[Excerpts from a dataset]
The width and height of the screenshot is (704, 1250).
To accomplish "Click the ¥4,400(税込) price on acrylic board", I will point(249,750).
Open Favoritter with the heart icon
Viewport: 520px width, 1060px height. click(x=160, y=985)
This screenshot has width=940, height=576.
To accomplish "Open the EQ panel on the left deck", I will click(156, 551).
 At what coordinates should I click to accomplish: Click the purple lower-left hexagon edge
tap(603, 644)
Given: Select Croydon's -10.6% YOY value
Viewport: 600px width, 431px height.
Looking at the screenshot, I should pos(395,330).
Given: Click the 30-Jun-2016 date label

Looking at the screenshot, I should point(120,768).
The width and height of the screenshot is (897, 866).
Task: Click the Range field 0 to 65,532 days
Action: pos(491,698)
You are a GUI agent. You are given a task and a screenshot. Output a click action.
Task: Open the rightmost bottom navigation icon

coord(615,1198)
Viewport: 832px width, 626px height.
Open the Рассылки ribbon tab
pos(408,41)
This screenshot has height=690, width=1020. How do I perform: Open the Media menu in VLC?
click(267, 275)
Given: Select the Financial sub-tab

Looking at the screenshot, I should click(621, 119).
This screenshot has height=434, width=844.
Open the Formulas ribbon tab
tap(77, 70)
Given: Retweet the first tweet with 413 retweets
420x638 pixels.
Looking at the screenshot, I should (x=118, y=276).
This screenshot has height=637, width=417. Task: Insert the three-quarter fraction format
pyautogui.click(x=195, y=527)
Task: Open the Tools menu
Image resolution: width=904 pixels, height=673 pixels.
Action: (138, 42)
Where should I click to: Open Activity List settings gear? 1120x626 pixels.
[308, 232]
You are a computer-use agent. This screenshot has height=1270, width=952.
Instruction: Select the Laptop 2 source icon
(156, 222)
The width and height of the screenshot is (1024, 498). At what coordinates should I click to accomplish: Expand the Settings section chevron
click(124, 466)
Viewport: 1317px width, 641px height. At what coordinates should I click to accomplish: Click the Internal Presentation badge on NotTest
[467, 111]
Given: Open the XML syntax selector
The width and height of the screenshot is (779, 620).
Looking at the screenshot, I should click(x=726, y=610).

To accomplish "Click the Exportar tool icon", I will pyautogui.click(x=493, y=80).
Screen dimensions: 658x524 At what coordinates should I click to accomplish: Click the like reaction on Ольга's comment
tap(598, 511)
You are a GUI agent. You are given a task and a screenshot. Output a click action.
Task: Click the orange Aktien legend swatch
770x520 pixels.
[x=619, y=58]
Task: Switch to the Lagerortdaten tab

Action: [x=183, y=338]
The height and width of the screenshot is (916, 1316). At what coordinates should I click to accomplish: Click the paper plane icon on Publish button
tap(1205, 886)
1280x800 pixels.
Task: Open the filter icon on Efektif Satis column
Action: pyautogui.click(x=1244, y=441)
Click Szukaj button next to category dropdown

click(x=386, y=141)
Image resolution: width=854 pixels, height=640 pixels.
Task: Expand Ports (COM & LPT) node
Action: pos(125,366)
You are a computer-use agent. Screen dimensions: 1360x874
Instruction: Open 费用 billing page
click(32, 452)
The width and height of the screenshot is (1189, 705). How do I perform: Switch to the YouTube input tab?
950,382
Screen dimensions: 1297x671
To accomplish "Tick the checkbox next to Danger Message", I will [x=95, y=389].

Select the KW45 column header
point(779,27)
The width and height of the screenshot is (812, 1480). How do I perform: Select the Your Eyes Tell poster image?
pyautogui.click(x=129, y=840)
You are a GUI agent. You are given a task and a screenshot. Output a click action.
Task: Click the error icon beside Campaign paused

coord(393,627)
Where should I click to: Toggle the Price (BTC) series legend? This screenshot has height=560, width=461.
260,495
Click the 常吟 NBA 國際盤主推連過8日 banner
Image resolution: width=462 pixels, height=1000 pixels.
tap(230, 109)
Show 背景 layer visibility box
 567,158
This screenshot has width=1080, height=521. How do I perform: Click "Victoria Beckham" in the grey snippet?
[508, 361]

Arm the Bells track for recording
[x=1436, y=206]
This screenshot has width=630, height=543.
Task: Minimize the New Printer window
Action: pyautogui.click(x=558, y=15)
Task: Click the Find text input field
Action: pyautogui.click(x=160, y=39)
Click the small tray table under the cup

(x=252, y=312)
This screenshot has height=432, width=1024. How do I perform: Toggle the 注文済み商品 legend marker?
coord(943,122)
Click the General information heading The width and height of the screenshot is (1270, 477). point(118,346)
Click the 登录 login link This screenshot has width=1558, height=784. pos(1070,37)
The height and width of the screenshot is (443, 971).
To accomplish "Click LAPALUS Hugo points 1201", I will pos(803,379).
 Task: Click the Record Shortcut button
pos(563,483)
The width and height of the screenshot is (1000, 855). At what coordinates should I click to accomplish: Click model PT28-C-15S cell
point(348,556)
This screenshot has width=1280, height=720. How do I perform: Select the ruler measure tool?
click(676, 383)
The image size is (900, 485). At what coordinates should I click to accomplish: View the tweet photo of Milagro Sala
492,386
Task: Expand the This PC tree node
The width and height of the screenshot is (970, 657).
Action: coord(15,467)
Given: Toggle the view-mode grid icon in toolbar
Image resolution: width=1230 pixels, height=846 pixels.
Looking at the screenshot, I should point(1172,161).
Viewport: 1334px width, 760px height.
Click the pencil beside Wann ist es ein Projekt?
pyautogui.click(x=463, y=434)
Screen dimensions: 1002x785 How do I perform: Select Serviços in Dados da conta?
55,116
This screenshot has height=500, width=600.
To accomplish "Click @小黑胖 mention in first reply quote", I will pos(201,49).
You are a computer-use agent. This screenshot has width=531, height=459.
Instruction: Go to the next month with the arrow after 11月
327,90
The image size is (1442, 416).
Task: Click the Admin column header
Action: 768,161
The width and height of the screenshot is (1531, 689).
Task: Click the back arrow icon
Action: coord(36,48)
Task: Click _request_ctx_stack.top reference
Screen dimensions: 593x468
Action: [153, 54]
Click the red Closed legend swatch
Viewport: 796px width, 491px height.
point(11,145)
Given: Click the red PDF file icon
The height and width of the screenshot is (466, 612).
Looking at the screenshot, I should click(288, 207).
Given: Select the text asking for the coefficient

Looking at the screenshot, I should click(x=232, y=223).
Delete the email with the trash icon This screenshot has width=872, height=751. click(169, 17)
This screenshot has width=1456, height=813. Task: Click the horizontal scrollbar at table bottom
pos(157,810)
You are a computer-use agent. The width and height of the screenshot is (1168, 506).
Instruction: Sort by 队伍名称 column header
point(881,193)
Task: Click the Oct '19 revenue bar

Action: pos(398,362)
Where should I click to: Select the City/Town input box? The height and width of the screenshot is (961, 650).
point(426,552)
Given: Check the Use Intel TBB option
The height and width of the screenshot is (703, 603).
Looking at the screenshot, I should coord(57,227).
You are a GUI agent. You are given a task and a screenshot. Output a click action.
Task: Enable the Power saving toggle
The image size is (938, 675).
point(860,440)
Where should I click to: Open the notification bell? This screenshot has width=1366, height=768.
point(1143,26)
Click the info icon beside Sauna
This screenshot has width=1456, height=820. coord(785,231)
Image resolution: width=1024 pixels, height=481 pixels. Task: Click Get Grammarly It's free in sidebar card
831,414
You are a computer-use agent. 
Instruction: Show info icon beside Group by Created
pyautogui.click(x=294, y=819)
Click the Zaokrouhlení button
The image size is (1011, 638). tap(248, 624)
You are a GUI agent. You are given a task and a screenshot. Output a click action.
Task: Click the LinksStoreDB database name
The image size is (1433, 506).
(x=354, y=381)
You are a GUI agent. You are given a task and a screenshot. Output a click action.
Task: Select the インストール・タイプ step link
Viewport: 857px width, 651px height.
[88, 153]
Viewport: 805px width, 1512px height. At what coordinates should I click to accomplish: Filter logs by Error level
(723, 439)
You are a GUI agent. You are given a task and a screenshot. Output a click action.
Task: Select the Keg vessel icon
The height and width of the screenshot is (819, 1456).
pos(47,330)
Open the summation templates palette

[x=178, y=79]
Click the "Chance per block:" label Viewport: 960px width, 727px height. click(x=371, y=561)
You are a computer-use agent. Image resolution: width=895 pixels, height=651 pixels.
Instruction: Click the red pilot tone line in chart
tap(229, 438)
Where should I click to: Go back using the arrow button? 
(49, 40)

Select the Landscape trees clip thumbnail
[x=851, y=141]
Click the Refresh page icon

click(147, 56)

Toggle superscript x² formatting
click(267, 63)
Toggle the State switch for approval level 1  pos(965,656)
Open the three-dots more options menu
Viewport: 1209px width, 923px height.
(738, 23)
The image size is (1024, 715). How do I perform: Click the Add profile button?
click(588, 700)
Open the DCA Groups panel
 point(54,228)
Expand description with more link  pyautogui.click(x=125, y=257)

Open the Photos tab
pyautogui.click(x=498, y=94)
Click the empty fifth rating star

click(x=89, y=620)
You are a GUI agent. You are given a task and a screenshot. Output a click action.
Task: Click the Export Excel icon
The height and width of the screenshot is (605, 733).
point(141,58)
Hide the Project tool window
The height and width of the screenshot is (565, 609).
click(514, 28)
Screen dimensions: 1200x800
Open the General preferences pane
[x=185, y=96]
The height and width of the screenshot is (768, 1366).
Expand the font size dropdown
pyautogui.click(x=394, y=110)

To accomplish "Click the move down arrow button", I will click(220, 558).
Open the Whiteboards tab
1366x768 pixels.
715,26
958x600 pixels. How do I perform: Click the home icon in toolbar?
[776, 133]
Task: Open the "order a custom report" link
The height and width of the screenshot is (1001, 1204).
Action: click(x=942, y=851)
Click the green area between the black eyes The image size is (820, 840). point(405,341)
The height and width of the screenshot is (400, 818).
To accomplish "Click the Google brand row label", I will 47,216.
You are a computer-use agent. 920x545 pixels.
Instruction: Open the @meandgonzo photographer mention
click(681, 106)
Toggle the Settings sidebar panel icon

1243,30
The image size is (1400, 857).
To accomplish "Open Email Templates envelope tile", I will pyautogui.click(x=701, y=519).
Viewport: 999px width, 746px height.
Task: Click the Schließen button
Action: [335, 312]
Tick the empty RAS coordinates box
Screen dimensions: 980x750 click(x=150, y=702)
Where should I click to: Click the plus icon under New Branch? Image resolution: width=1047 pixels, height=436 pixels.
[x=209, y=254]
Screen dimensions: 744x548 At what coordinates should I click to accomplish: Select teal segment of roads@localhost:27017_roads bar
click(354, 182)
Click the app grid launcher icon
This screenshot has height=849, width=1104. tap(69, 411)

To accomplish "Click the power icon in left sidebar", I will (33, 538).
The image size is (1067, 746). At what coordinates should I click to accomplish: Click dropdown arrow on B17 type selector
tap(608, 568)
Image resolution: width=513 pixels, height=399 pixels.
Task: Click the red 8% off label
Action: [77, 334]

■ **Work request**
Give back, word for word, only the lines above from the line holding "Screen dimensions: 1297x671" to the line holding "Viewport: 1334px width, 760px height.", both included.

■ **Solution**
Screen dimensions: 1297x671
To accomplish "Tick the checkbox next to Danger Message", I will [x=95, y=389].

Select the KW45 column header
point(779,27)
The width and height of the screenshot is (812, 1480). How do I perform: Select the Your Eyes Tell poster image?
pyautogui.click(x=129, y=840)
You are a GUI agent. You are given a task and a screenshot. Output a click action.
Task: Click the error icon beside Campaign paused

coord(393,627)
Where should I click to: Toggle the Price (BTC) series legend? This screenshot has height=560, width=461.
260,495
Click the 常吟 NBA 國際盤主推連過8日 banner
Image resolution: width=462 pixels, height=1000 pixels.
tap(230, 109)
Show 背景 layer visibility box
 567,158
This screenshot has width=1080, height=521. How do I perform: Click "Victoria Beckham" in the grey snippet?
[508, 361]

Arm the Bells track for recording
[x=1436, y=206]
This screenshot has width=630, height=543.
Task: Minimize the New Printer window
Action: pyautogui.click(x=558, y=15)
Task: Click the Find text input field
Action: pyautogui.click(x=160, y=39)
Click the small tray table under the cup

(x=252, y=312)
This screenshot has height=432, width=1024. How do I perform: Toggle the 注文済み商品 legend marker?
coord(943,122)
Click the General information heading The width and height of the screenshot is (1270, 477). point(118,346)
Click the 登录 login link This screenshot has width=1558, height=784. pos(1070,37)
The height and width of the screenshot is (443, 971).
To accomplish "Click LAPALUS Hugo points 1201", I will pos(803,379).
 Task: Click the Record Shortcut button
pos(563,483)
The width and height of the screenshot is (1000, 855). At what coordinates should I click to accomplish: Click model PT28-C-15S cell
point(348,556)
This screenshot has width=1280, height=720. How do I perform: Select the ruler measure tool?
click(676, 383)
The image size is (900, 485). At what coordinates should I click to accomplish: View the tweet photo of Milagro Sala
492,386
Task: Expand the This PC tree node
The width and height of the screenshot is (970, 657).
Action: coord(15,467)
Given: Toggle the view-mode grid icon in toolbar
Image resolution: width=1230 pixels, height=846 pixels.
Looking at the screenshot, I should point(1172,161).
Viewport: 1334px width, 760px height.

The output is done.